Finalmente, depois de 12 anos, a AES passou por uma mudança, e decidiu suspender novos investimentos no Brasil. Assim, a área que eu dirigia deixou de existir, então fui desligada da empresa.
Considero que a minha passagem pela AES foi bem longa em comparação aos padrões atuais, mas não foi uma passagem estática ou monótona. Ao contrário, foi uma trajetória ascendente e diversificada – de Analista à Diretora Estatutária – em que atuei nas variadas frentes, desde a análise financeira até o acompanhamento de obras, passando pelas áreas comercial e regulatória. Participei de grandes aquisições e de negociações internacionais, pois a usina de Uruguaiana comprava gás da Argentina, o que me obrigou a aprender espanhol. Assim, reitero a lição sobre nunca se acomodar, não permanecer na zona de conforto e buscar sempre novos desafios. Mas, isso não significa, obrigatoriamente, mudar de empresa várias vezes ou estar sempre recomeçando do zero. O importante é estar em movimento, aprender coisas novas, encontrar novos meios de agregar valor, mesmo permanecendo por anos em uma mesma organização.
Em 2009, fui convidada para me juntar à ContourGlobal. A história parecia repetida: um grupo norte-americano, ligado ao setor elétrico, começando no mercado brasileiro. Fui contratada como Diretora de Novos Negócios, justamente para identificar oportunidades de crescimento da empresa no Brasil. Assim, uma nova temporada de desafios foi aberta em minha carreira. Na época, os primeiros grandes parques eólicos estavam sendo viabilizados, e havia muito investimento em pequenas centrais hidrelétricas, dessa maneira mais uma vez tive a oportunidade de conhecer novidades e de concretizar o crescimento da empresa no Brasil. Na ContourGlobal tive a possibilidade de atuar em posições de liderança, como CEO Brasil e Vice-Presidente Executiva, no Brasil e na América Latina, além de ocupar assentos em Conselhos de empresas investidas, associações e Comitês no Brasil e no exterior, o que trouxe um amadurecimento profissional e pessoal.
Nesse período, consolidar minha experiência internacional foi desafiador e gratificante. Mas, nesse momento, a capacidade de aprender na prática, com as experiências, já fazia parte de meu “DNA”. Liderei transações no Peru, na Colômbia, no México e noutros países da América Latina, e a cada novo negócio aprendia mais sobre a cultura e o ambiente de negócios dos países em que atuei.
Assim, acredito que o líder nos dias de hoje precisa estar continuamente se aperfeiçoando e buscando desafios. Não se trata apenas de fazer cursos (ainda que educação formal seja necessária), mas também aprender na prática, com o que se está fazendo, além de ler, de se instruir e de aprender com as pessoas. E algo muito importante, não ter medo de voltar atrás e corrigir o rumo, quando necessário.

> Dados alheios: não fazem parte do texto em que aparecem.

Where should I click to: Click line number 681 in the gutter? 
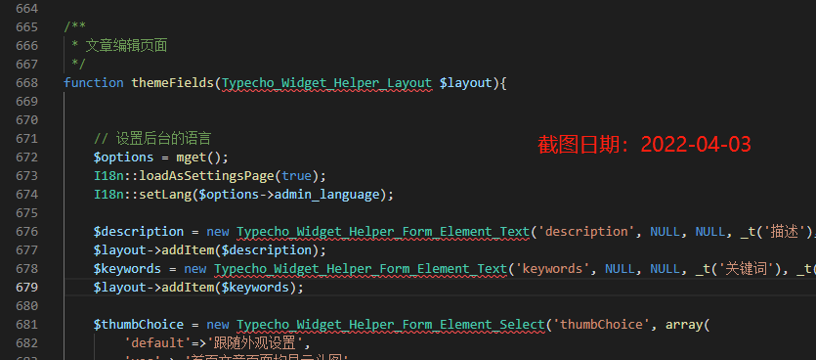tap(26, 325)
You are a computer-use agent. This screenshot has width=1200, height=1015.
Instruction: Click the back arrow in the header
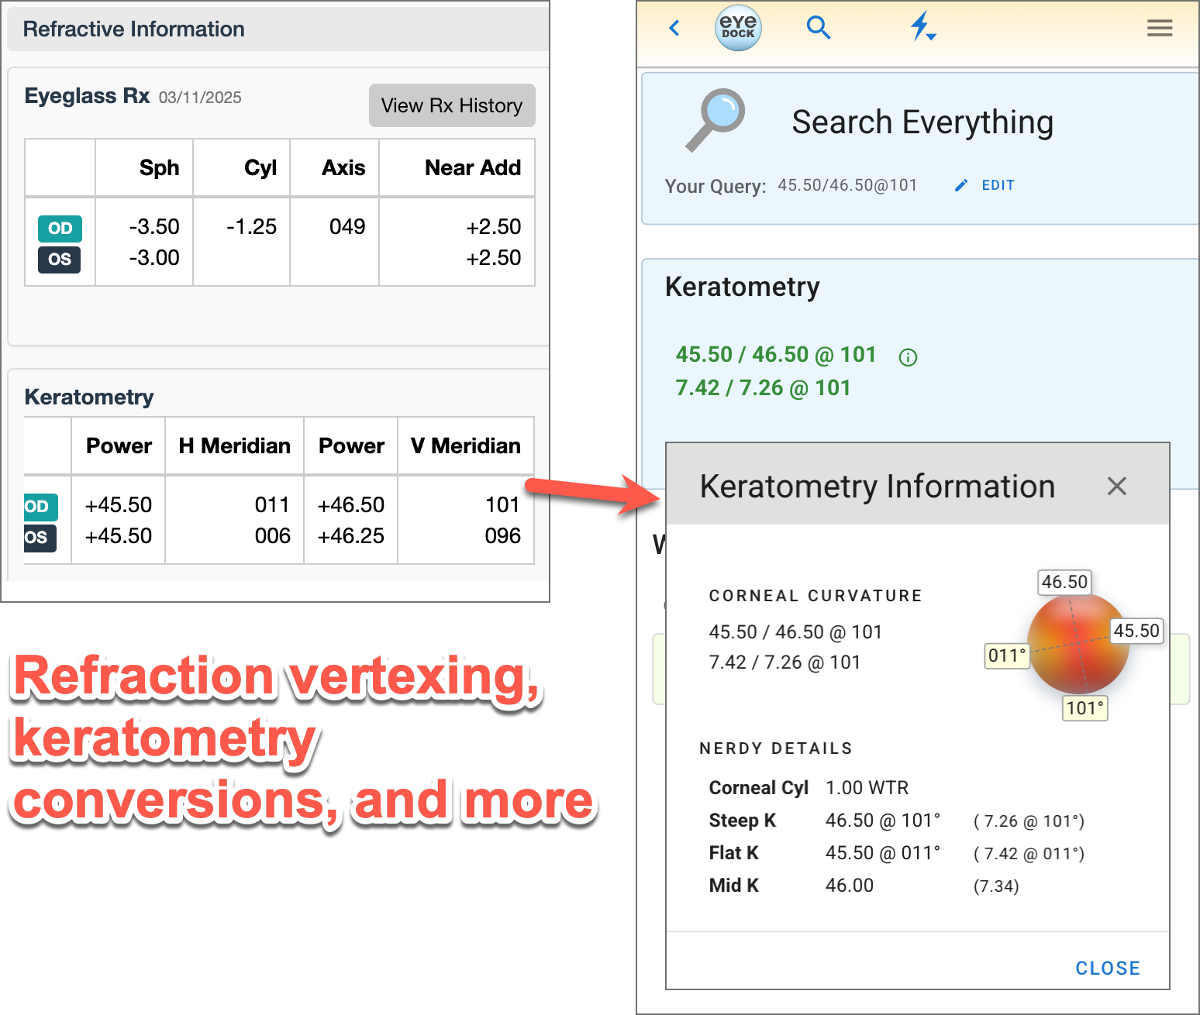point(674,29)
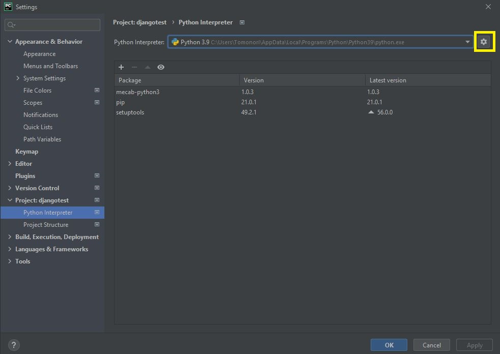Click the settings search field
The height and width of the screenshot is (354, 500).
56,25
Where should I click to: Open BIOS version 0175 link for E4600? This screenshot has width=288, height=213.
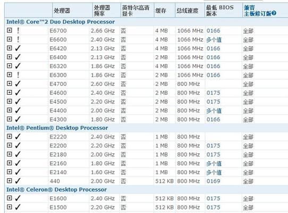[213, 93]
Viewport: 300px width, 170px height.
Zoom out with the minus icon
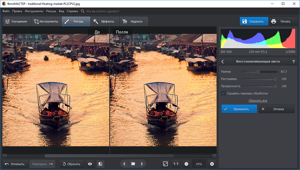point(186,164)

Comprometimento, transparência, assertividade e trabalhar de forma cooperativa com sua equipe também são cruciais para se evoluir como líder. Outro ponto importante é estimular a autonomia da equipe, preocupando-se com o seu desenvolvimento profissional. Quanto mais complexos foram os projetos que liderei mais eu precisei me apoiar na equipe, e ter o seu comprometimento e o alinhamento de objetivos.
Deixarei mais uma dica que é: o líder precisa aprender sempre, com tudo e com todos, para nunca parar de evoluir, e de trabalhar de forma cooperativa e integrada com sua equipe.